More alarmingly, the document also states that British citizens living in the EU could be denied access to their own money, and “may lose the ability to access existing lending and deposit services, insurance contracts due to UK firms losing their right to passport to the EU.”
Underlining the reach of the EU in all aspects of regulation, the notices also say that Britain would have to introduce new health warnings on cigarette packets, as the copyright for the existing picture library is owned by the European commission.
In a series of other areas, however, “the technical notices strike a more reassuring note” says The Guardian, with existing regulations in sectors from workers’ rights to the export of dangerous products due to be transposed into UK law under the EU Withdrawal Act.
With the contentious issue of the Northern Ireland backstop still unresolved between the UK and EU27, businesses trading across the border are advised that they may need to consult the Dublin government.
Despite reports that drug companies have been asked to stockpile extra medicine in the case of a no deal, the Brexit Secretary, Dominic Raab, dismissed what he said were “wilder claims” about the impact of not reaching a deal, including that it could spark a “sandwich famine” in the UK and that the army could be deployed to ensure food supplies.

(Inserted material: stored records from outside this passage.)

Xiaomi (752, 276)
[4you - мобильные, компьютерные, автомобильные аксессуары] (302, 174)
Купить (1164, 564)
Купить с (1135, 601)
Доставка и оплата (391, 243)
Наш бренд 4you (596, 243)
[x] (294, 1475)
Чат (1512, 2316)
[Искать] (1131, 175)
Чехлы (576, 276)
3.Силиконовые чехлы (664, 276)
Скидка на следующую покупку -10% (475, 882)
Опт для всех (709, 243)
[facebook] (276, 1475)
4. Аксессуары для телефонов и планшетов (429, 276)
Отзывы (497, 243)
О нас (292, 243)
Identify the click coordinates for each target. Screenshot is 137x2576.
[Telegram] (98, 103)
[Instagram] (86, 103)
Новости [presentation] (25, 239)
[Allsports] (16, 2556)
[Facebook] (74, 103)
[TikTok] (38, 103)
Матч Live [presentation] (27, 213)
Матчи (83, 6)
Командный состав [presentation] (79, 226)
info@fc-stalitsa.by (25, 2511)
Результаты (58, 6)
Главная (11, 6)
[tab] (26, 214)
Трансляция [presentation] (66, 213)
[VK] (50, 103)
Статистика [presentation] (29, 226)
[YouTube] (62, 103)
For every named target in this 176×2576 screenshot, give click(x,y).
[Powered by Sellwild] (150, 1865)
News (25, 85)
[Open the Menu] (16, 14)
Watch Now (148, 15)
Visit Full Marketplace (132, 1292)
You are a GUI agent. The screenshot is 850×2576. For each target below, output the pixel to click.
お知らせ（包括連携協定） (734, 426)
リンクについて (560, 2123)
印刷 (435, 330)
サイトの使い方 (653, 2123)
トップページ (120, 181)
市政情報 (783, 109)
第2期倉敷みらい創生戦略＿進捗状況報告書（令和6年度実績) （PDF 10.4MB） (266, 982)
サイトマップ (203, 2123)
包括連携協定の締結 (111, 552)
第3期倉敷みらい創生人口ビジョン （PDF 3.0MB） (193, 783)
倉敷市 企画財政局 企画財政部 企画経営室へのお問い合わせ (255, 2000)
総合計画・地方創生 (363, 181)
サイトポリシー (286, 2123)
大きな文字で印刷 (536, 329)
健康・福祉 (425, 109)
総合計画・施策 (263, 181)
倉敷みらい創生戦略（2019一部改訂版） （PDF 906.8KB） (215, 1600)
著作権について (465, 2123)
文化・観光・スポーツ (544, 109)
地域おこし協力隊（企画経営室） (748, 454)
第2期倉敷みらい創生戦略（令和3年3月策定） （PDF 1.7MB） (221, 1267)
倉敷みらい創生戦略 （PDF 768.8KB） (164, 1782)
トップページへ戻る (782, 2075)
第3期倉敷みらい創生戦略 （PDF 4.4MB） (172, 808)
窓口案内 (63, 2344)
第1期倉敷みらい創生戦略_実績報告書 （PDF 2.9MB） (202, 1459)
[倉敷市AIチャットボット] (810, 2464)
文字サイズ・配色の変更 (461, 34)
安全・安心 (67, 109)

The shadow Brexit secretary, Keir Starmer, attacked his counterpart’s plan as “thin on detail, thin on substance and provided no answers to how ministers intend to mitigate the serious consequences of leaving the EU without an agreement”.
Credit card charges, cigarette packet health warnings, the Erasmus student exchange programme: “some of the details plucked out of the Government’s first tranche of no deal Brexit “technical notices” are interesting and alarming, but ultimately economically trivial” says Ben Chu in The Independent.
Raab talks of the “smooth, continued, functioning of business, transport, infrastructure, research, air programmes and funding streams that have previously come from the EU”.
“But the reality is that so much would be entirely out of ministers’ hands after a no deal Brexit, leaving us at the mercy of decisions taken in Europe” says Chu, adding that “for all their detail, these documents only serve to highlight that gaping void – and catastrophic loss of control”.